The aim of this thesis is to try and formulate a view of VOC warfare that is 'internal' to the VOC. Whereas the world-historical and the historical-anthropological approaches sketched above have led to interesting results, I believe that the general approach they take to early modern colonial warfare does no justice to its complexities. The VOC simply cannot be described as a mere exponent of developments in Europe, nor can it be interpreted in the same terms as the colonialism of the 19th century. After all, when the first Dutch ships rounded the Cape in search of spices, the scramble for Africa, the Maxim gun, Social Darwinism, Rudyard Kipling and the Opium Wars all still lay a good 250 years into the future. As to the goals and institutions of the VOC: these are also in no way comparable to the later colonial empires. Nor could they be: the organizational form of the later European empires was deeply rooted in institutions of the modern nation state, which simply did not exist yet. The VOC was not even a state institution. It was a commercial enterprise, which was granted a state Charter, yet was an entirely separate organizational body.

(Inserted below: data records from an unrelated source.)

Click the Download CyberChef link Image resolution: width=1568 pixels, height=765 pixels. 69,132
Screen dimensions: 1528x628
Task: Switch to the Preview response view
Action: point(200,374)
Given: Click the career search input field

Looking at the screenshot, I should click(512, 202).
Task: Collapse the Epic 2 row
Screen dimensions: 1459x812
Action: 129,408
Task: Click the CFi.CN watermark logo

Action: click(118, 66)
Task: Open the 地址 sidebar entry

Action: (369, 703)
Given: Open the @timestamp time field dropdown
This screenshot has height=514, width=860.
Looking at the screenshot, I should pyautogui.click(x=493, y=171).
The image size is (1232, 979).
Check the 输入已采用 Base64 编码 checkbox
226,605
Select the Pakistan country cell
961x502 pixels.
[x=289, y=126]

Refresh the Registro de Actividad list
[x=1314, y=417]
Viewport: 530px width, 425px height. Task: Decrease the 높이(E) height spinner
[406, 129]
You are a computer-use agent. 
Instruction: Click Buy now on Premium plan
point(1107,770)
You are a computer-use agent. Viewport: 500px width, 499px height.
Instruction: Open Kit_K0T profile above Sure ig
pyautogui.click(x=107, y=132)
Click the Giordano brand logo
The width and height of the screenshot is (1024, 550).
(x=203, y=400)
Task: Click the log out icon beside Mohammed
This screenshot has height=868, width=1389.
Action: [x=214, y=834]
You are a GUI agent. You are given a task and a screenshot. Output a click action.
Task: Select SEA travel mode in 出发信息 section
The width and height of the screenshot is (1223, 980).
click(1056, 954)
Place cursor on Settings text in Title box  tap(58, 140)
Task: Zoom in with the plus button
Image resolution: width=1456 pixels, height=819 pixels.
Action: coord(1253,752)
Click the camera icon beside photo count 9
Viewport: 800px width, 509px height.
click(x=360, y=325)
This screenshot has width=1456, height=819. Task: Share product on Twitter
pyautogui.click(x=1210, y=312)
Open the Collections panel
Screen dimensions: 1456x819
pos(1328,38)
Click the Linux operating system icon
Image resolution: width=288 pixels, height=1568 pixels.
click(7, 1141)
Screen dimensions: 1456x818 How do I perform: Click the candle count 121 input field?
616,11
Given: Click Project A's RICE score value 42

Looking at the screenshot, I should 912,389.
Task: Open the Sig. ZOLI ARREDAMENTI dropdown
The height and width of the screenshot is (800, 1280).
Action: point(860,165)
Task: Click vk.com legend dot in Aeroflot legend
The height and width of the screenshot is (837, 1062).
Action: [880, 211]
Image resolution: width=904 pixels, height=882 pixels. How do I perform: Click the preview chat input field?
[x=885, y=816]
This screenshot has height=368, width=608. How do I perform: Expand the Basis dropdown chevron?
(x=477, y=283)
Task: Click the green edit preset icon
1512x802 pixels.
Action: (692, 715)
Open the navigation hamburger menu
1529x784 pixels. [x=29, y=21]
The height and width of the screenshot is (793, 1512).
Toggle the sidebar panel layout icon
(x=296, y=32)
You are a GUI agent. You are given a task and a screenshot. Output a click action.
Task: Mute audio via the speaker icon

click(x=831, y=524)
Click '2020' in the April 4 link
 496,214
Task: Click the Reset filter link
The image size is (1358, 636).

To make clear the implications of this point, we might borrow a small thought experiment from Black, who states that in a way the most important battles were those that didn't take place. Black himself gives the example of the complete absence of naval battles between the various Asian land empires and the Portuguese fleets, because the land empires were simply thoroughly uninterested in sea power. In the same vein, we might here state that there was never an open war between any Asian party and the Dutch Republic until 1780. Whereas in the nineteenth century, the Parliaments in Europe had a direct influence over, say, the Aceh War, British war efforts in North Africa, or French campaigns in Indochina, the influence that the governmental bodies of the Dutch Republic had in Asia had to go through the VOC and was therefore by definition extremely limited. This VOC was an entirely separate organisation, which, during the first few decades of its existence, developed into an institution of which a good part of the venture wholly took place in Asia, and which was moved by different considerations. Seen in this light, the fact that the VOC was always nominally acting as a representative of the Estates-General, became increasingly hollow in the course of the 17th century. There therefore were no wars between the Dutch Republic and any Asian power in early modern times. There certainly were Europeans fighting in the east in VOC service, but the decisions as to where and whom they were going to fight were usually made in Batavia, by officials that served causes completely different from those of the rulers of the Dutch Republic.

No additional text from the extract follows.